■ Goal A
Reproduce everything in the bedroom passage from "We're pretty darn" down to "on the 10th.".

■ Reading passage
▼▼▼
The guest bedroom and Lilah's room have long dormers, about 10 feet, which is like a hallway to the window. They really don't have a function, but I love them. My writing desk will go in the dormer in the guest room, and in Lilah's, we're going to get a toy chest and cushion for a window seat. Lilah's walls were already a nice butter yellow, go perfectly with the Pooh accessories we picked out, and don't need to be painted:


We're pretty darn happy with our bedroom. We got a bedroom set (our first real grown-up room furnishing), picked out curtains, and found linens. We love it. The wall color isn't really what we would have picked, but I think we've made it work well. Here's a corner that doesn't show the boxes that still need to be unpacked into drawers:

I have three boxes labeled Winter Clothes. Hahaha! Probably, I can just leave them in boxes in storage. They were necessary in Wisconsin, but not so much here.

ETA: (Boy, I had to edit a lot this time. I couldn't seem to remember everything I meant to post.) Happy anniversary to us. Matt and I celebrated 5 years of marriage on the 10th.
▲▲▲
■ Goal B
Turn the records, from their first line down to the line containing "coord(235,289)", into a numbered list, and leave out any blank lines.

■ Materials provided
▼▼▼
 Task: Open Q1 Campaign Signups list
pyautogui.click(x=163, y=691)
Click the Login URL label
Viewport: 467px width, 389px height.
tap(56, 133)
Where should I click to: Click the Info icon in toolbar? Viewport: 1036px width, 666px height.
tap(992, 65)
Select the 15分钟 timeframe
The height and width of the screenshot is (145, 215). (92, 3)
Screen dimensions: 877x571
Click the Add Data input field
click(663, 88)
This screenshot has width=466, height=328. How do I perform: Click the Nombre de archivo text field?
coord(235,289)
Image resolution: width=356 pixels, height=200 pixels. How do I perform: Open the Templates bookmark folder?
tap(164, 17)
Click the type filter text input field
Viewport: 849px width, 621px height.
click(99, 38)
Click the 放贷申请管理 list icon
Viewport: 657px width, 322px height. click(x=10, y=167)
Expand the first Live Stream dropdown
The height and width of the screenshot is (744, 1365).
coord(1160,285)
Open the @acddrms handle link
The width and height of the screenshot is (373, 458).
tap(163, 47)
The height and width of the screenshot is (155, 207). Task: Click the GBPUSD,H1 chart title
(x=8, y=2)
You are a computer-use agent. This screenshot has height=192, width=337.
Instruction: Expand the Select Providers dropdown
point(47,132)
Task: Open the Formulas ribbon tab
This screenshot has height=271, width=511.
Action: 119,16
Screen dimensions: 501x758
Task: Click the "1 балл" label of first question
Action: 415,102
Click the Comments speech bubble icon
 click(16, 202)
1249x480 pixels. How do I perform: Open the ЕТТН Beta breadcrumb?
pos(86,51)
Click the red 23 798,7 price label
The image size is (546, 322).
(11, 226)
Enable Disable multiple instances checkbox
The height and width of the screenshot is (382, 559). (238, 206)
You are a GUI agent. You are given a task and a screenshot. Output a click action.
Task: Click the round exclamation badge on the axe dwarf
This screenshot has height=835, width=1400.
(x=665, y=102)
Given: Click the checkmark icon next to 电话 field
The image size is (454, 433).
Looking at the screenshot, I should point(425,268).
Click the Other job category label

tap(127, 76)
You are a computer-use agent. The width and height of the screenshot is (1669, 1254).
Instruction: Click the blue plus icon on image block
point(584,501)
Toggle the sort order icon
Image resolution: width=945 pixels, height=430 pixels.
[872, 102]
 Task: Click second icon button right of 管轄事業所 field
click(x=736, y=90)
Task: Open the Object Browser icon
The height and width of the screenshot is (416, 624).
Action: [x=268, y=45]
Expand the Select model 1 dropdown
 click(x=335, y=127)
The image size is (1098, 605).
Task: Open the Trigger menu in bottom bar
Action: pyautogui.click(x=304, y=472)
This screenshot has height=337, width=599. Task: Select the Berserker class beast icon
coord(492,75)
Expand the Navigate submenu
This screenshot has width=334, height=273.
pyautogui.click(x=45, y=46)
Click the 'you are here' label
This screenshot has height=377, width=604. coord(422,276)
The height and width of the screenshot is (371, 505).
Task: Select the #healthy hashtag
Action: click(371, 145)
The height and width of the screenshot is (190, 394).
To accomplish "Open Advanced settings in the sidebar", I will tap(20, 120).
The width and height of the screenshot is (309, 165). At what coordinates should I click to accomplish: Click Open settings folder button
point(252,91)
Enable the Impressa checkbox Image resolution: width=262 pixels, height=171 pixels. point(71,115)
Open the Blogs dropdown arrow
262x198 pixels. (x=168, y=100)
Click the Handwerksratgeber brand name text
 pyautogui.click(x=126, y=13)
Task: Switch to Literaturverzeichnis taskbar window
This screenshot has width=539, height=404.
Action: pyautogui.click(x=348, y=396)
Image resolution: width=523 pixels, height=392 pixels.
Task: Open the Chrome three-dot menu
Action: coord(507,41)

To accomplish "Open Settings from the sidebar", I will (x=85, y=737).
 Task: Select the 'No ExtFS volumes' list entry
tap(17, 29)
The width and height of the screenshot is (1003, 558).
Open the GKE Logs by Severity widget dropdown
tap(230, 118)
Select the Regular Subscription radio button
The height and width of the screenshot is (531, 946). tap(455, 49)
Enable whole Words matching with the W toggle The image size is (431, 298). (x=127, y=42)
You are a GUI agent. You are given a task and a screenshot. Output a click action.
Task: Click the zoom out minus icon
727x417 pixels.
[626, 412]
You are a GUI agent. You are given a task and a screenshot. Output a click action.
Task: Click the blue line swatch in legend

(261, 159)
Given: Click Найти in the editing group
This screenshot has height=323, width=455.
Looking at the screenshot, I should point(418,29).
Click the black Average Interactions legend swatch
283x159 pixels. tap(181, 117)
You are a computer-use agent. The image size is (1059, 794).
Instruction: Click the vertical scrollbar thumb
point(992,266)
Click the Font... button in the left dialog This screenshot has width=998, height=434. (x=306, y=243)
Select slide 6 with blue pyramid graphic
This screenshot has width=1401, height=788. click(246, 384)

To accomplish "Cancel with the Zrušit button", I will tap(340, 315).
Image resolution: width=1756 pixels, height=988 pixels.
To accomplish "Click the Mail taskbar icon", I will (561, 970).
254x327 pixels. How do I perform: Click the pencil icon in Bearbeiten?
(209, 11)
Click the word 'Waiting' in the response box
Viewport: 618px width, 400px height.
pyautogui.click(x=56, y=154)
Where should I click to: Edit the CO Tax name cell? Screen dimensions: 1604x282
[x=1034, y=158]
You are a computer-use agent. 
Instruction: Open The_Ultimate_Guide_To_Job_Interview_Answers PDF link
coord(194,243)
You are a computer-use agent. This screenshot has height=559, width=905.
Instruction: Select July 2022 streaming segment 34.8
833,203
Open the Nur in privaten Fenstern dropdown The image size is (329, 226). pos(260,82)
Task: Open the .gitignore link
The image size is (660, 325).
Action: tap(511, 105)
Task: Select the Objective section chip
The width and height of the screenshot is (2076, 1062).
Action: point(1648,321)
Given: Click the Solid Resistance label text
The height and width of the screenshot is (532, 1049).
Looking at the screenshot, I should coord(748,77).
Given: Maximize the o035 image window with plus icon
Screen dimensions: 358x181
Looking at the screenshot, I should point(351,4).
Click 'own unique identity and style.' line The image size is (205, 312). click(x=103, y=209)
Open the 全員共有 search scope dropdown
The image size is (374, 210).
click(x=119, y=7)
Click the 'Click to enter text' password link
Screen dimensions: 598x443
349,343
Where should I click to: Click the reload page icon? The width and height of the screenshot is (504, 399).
▲▲▲
■ Complete output A
We're pretty darn happy with our bedroom. We got a bedroom set (our first real grown-up room furnishing), picked out curtains, and found linens. We love it. The wall color isn't really what we would have picked, but I think we've made it work well. Here's a corner that doesn't show the boxes that still need to be unpacked into drawers:

I have three boxes labeled Winter Clothes. Hahaha! Probably, I can just leave them in boxes in storage. They were necessary in Wisconsin, but not so much here.

ETA: (Boy, I had to edit a lot this time. I couldn't seem to remember everything I meant to post.) Happy anniversary to us. Matt and I celebrated 5 years of marriage on the 10th.

■ Complete output B
1.  Task: Open Q1 Campaign Signups list
2. pyautogui.click(x=163, y=691)
3. Click the Login URL label
4. Viewport: 467px width, 389px height.
5. tap(56, 133)
6. Where should I click to: Click the Info icon in toolbar? Viewport: 1036px width, 666px height.
7. tap(992, 65)
8. Select the 15分钟 timeframe
9. The height and width of the screenshot is (145, 215). (92, 3)
10. Screen dimensions: 877x571
11. Click the Add Data input field
12. click(663, 88)
13. This screenshot has width=466, height=328. How do I perform: Click the Nombre de archivo text field?
14. coord(235,289)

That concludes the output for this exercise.